いつもなら彼女の進言を二つ返事で了承する陛下
だが寵愛する彼女を裁けるはずもなく、ただただ困惑するばかり。
互いが自分こそ裁かれるべきと譲らない。
その均衡を崩したのは一人の男の言葉だった。
「責任の所在をはっきりさせることも重要ですが、今は危急の時。まずは我が国が一丸となり、リク・ルゥルゥに立ち向かおうではございませんか」
閣議の間に響く声の主
官僚政界最大派閥の首魁
カルタゴ州州知事、ドルバル
かつてエキドナ大将軍によって連邦中央から追放された男
「なぜ貴様がここにいる…!」
怒気を露わにする大将軍などどこ吹く風
ドルバルは実に涼しい顔をしている。
「大将軍、今議論すべきはそこではございますまい?」
「詭弁を…」
「この国難に、一致団結して立ち向かう!この私の意見に反対の方はいらっしゃいますか!?」
誰も返事をしない。
言葉を遮られた大将軍すら何も言えなかった。
「反対の方はいらっしゃらないようですね。では陛下、僭越ながらこのドルバルの愚見をお聞きください」
ドルバルの意見は単純だった。
今まで連邦の政治は軍に偏りすぎていた。
その結果、先王陛下の時代まで存在していた軍と官の均衡が崩れ、国力が弱体化していた。

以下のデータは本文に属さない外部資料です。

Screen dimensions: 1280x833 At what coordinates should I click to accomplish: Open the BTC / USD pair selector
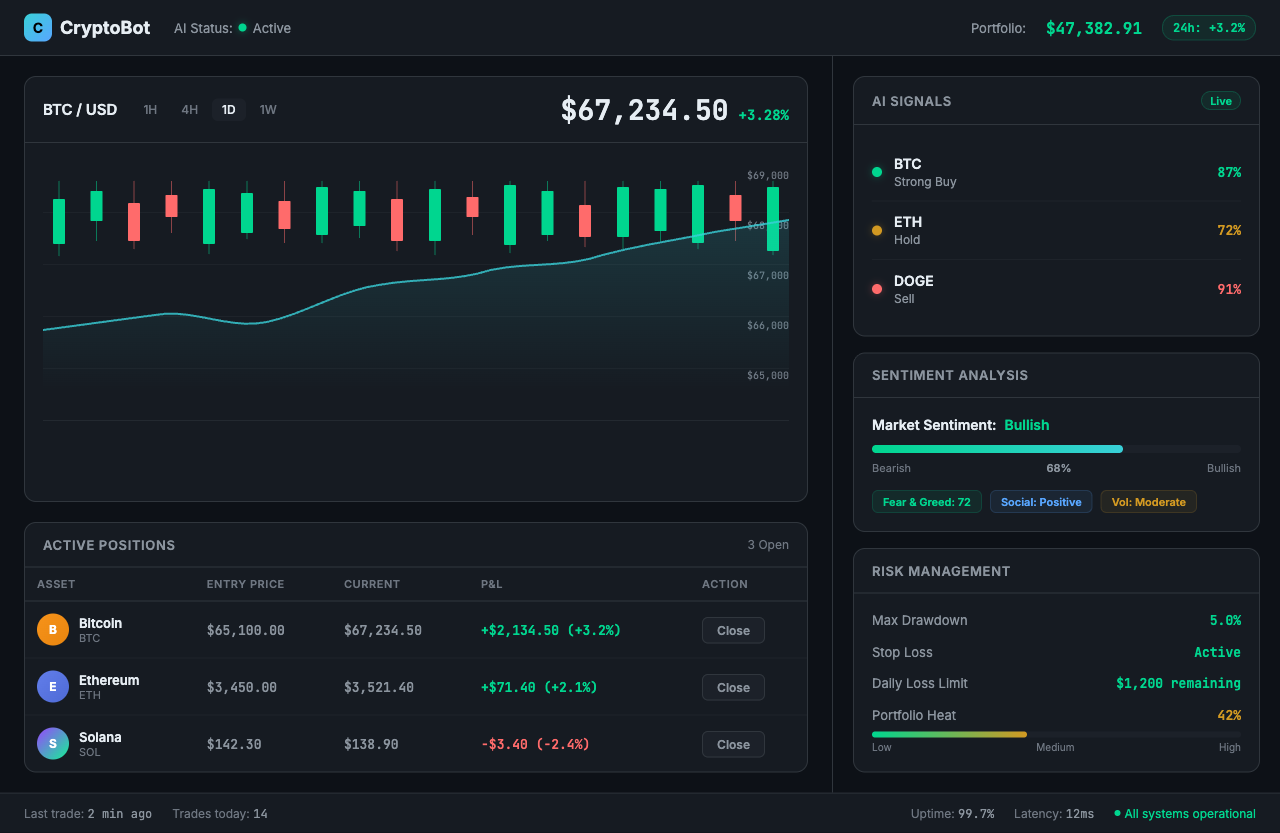[80, 109]
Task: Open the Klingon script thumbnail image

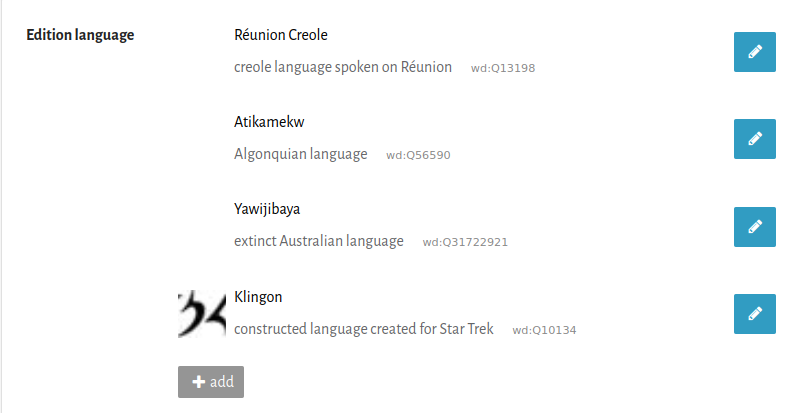Action: click(x=202, y=314)
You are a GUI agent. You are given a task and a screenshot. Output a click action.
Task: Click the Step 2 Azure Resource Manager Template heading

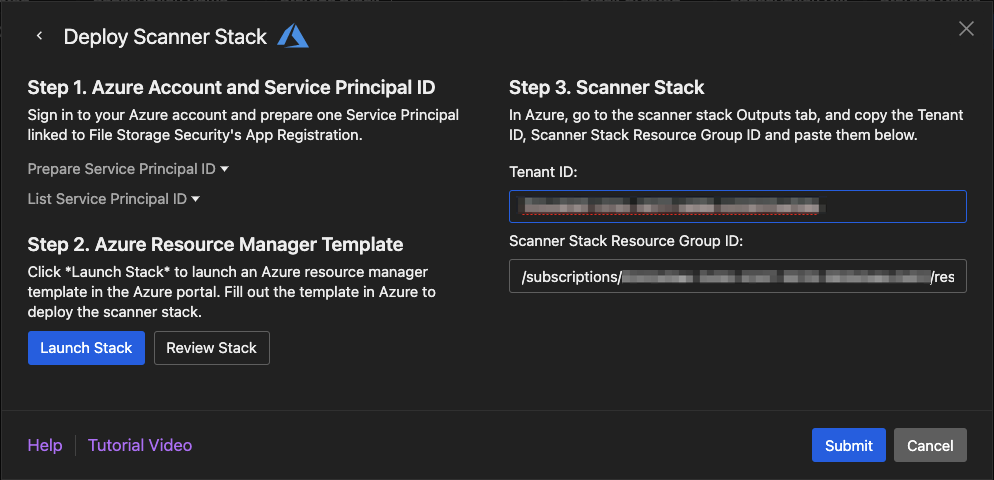(x=215, y=244)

再び軍と官の均衡を取り戻すことで、ルゥルゥに対抗できる。
要は官僚閥、つまりは自身の捲土重来だ。
国家を一つにするなどという美辞麗句で実に白々しい。
だがドルバルの言葉はそこで終わらなかった。
「私にひと月いただきたく。その間で証明してご覧に入れましょう。我がカルタゴ州がダラスの戦いの勢いをかって襲い来るルゥルゥ軍を止めることをお約束いたします」
先の決戦で大勝し、勢いづいたルゥルゥ軍
連邦領になだれ込むやつらを止める?
本気で言っているのか?
誰もがそう思う中、ドルバルは不敵な笑みを浮かべたままだった。
そして陛下は首を縦にふられる。
聖断は下った。
誰も、ドルバルを止めることはできなくなった。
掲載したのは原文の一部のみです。